Wild Horse Pass Motorsports Park is a 450-acre (180 ha) motorsport racing complex, located in Chandler, Arizona, United States, about  southeast of downtown Phoenix.

History
The facility opened as Firebird International Raceway in 1983. 

In 1985, Firebird hosted the NHRA Fallnationals, the first National NHRA event held at the complex. Gene Snow would win the Top Fuel championship while Bob Glidden clinched the 1985 NHRA world championship.

On May 17, 1987, it held its only IMSA GT race, the Arizona 300.

In December 1992, Three-time Formula One Champion Ayrton Senna tested an IndyCar on the East Course with Team Penske. Senna was intrigued, but eventually decided to stay in Formula One. 
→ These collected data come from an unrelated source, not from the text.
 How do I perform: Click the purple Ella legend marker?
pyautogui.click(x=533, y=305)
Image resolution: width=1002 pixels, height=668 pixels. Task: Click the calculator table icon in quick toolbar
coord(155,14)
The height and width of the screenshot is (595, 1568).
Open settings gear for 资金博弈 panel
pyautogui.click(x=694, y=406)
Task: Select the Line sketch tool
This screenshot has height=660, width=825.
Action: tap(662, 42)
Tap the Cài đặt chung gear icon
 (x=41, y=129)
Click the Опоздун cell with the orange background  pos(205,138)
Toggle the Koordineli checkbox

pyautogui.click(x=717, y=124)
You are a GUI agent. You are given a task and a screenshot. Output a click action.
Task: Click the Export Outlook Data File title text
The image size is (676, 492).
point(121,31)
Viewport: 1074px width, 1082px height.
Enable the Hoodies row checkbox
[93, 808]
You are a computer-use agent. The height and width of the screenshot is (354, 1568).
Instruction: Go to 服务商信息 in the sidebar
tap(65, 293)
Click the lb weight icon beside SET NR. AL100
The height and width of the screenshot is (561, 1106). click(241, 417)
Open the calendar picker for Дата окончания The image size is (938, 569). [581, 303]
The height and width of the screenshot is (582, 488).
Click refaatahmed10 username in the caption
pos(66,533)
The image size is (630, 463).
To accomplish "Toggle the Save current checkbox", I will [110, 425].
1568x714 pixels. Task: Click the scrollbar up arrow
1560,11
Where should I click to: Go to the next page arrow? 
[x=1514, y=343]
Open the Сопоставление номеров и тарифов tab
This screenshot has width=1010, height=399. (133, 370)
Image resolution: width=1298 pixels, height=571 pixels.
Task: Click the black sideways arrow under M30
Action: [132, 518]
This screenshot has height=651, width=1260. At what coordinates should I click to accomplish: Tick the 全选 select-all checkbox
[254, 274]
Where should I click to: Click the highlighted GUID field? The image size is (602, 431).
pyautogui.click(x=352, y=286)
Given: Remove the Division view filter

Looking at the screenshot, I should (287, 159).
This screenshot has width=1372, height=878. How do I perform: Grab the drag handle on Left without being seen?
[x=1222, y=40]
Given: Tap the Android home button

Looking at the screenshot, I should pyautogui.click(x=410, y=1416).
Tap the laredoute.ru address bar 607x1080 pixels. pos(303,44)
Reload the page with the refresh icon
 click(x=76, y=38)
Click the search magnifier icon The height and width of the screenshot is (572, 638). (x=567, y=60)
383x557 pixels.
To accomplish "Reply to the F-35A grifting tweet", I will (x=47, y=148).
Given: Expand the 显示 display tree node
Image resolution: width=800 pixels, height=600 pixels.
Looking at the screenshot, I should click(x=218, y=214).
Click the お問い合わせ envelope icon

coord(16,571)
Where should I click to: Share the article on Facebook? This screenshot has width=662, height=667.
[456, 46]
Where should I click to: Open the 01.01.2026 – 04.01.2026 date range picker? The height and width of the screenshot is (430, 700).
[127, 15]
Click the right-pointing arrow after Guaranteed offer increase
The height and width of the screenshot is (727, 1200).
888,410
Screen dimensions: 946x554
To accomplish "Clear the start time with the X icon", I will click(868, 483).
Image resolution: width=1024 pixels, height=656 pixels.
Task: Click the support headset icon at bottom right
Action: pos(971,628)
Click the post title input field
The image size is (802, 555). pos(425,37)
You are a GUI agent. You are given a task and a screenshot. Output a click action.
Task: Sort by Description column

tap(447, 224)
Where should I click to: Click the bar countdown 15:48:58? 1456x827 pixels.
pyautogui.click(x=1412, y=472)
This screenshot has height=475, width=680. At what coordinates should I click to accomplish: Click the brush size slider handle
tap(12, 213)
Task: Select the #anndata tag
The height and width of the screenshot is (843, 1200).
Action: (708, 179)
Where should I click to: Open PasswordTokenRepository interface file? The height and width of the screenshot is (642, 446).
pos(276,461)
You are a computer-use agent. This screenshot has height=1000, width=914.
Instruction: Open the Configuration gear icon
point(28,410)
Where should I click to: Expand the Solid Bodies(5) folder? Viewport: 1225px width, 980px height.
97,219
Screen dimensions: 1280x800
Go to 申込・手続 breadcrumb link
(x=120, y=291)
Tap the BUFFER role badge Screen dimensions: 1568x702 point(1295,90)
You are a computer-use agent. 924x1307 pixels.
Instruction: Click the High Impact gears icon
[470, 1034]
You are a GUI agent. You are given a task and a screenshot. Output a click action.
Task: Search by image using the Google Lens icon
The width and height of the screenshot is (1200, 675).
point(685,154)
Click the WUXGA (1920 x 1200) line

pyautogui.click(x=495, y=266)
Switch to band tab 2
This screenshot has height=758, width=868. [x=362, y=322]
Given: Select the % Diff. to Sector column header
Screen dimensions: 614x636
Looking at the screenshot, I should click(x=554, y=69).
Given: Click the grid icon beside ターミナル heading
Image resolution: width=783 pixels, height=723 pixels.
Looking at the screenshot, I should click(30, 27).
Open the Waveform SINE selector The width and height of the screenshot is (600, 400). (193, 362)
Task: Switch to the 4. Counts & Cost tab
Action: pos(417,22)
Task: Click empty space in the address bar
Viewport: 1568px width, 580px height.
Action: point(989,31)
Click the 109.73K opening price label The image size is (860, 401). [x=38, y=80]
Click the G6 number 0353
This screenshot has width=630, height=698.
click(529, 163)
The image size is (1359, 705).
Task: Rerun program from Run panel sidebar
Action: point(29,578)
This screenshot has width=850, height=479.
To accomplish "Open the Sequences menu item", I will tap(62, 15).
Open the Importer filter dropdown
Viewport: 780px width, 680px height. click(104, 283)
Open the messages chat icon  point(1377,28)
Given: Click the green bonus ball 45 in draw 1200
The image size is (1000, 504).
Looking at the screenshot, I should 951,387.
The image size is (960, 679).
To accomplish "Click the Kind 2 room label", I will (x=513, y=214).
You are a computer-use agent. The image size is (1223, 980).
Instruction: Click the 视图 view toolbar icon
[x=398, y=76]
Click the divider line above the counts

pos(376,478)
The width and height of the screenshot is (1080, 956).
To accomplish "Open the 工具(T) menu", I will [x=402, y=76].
In March 2013, it was announced that the land owner, the Gila River Indian Community and the operator of Firebird International Raceway, Charlie Allen could not reach an agreement on a lease extension and that the complex would close in April. The complex would stay closed throughout March until the Gila River Indian Community announced that they signed a lease agreement with a new operator in June, the complex would change names from Firebird International Raceway to Wild Horse Pass Motorsports Park, named after the neighboring tribal casino and resort Wild Horse Pass while also receiving an investment of more than $1 million in renovations, including repaving the drag-strip.

On Feb 22, 2014, Wild Horse Pass Motorsports Park would reopen and host its first event since closing, the NHRA Arizona National.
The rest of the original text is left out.